Highlights of the Key Changes brought through the Bill is as under:

  1. It decriminalizes certain offenses under the Act in case of defaults which can be determined objectively and which otherwise lack any element of fraud or do not involve larger public interest;
  2. It empowers the Central Government to exclude, in consultation with the Securities and Exchange Board, a certain class of companies from the definition of “listed company“, mainly for the listing of debt securities;
  3. It clarifies the jurisdiction of the trial court on the basis of place of commission of an offence under section 452 of the Act for wrongful withholding of property of a company by its officers or employees, as the case may be;
  4. It incorporates a new Chapter XXIA in the Act relating to Producer Companies, which was earlier part of the Companies Act, 1956;
  5. It seeks to set up Benches of the National Company Law Appellate Tribunal;
  6. It has introduced provisions for allowing payment of adequate remuneration to non-executive directors in case of inadequacy of profits, by aligning the same with the provisions for remuneration to executive directors in such cases;
  7. Provisions relaxed to enable charging of higher additional fees for default on two or more occasions in submitting, filing, registering, or recording any document, fact, or information as provided in section 403;
  8. It extends the applicability of section 446B, relating to lesser penalties for small companies and one-person companies, to all provisions of the Act which attract monetary penalties and also extend the same benefit to Producer Companies and start-ups.
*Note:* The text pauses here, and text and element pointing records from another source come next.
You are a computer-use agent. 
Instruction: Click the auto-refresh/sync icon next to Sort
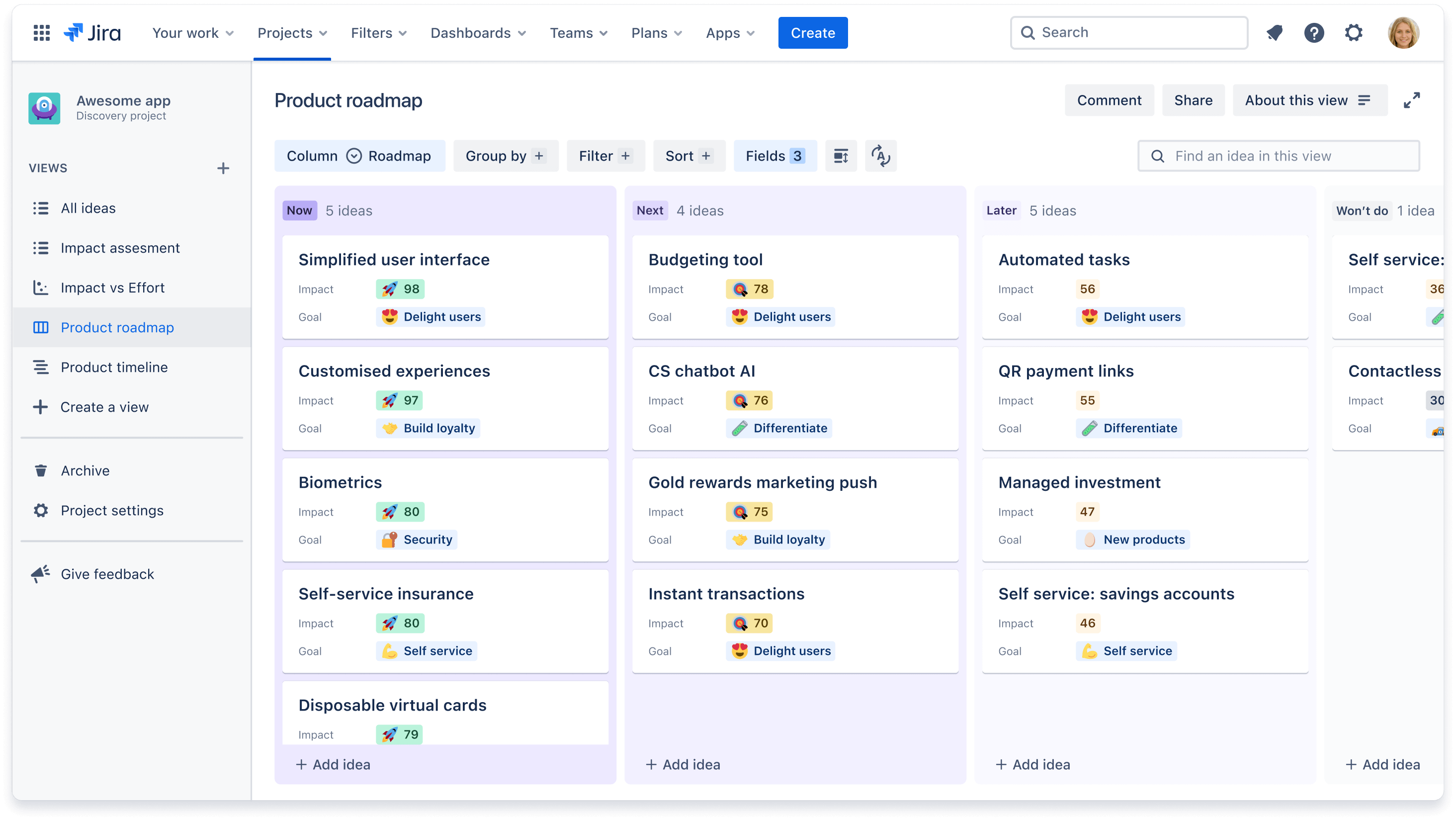coord(881,155)
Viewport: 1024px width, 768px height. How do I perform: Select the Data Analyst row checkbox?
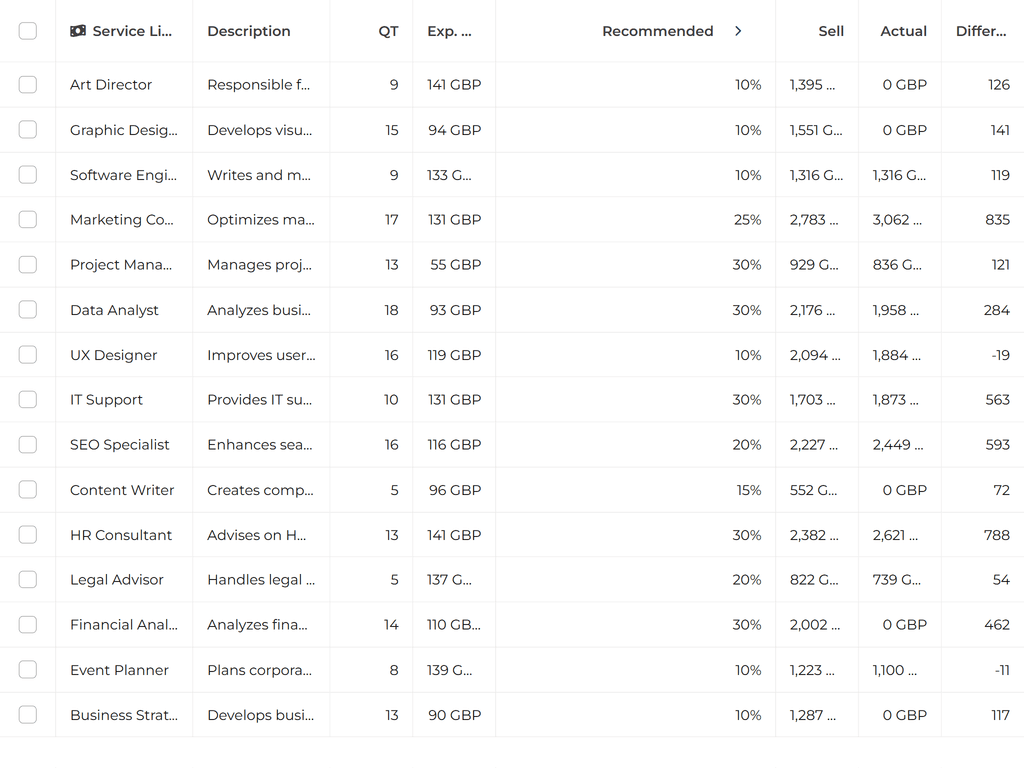[28, 310]
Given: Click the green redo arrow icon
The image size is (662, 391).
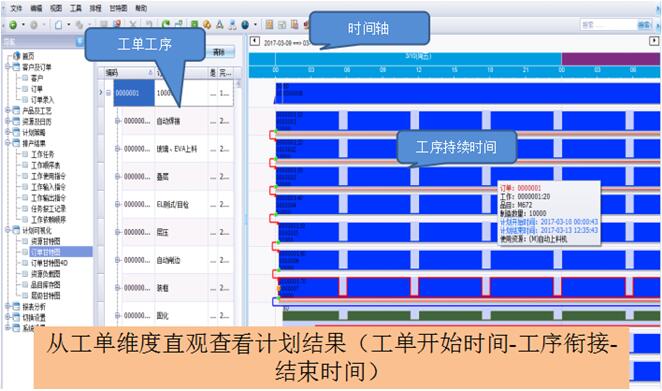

  9. It empowers the Central Government to exempt any class of persons from complying with the requirements of section 89 relating to declaration of a beneficial interest in shares and exempt any class of foreign companies or companies incorporated outside India from the provisions of Chapter XXII relating to companies incorporated outside India;
  10. It has reduced timelines for applying for rights issues so as to speed up such issues under section 62;
  11. It has extended exemptions to certain classes of non-banking financial companies and housing finance companies from filing certain resolutions under section 117;
  12. It provides that the companies which have Corporate Social Responsibility spending obligation up to Rs 50 Lakhs shall not be required to constitute the Corporate Social Responsibility Committee and to allow eligible companies under section 135 to set off any amount spent in excess of their Corporate Social Responsibility spending obligation in a particular financial year towards such obligation in subsequent financial years;
  13. It provides for a window within which penalties shall not be levied for delay in filing annual returns and financial statements in certain cases;
  14. It empowers the Central Government to prescribe specified classes of unlisted companies to prepare and file their periodical financial results;
  15. It allows direct listing of securities by Indian companies in permissible foreign jurisdictions as per rules to be prescribed.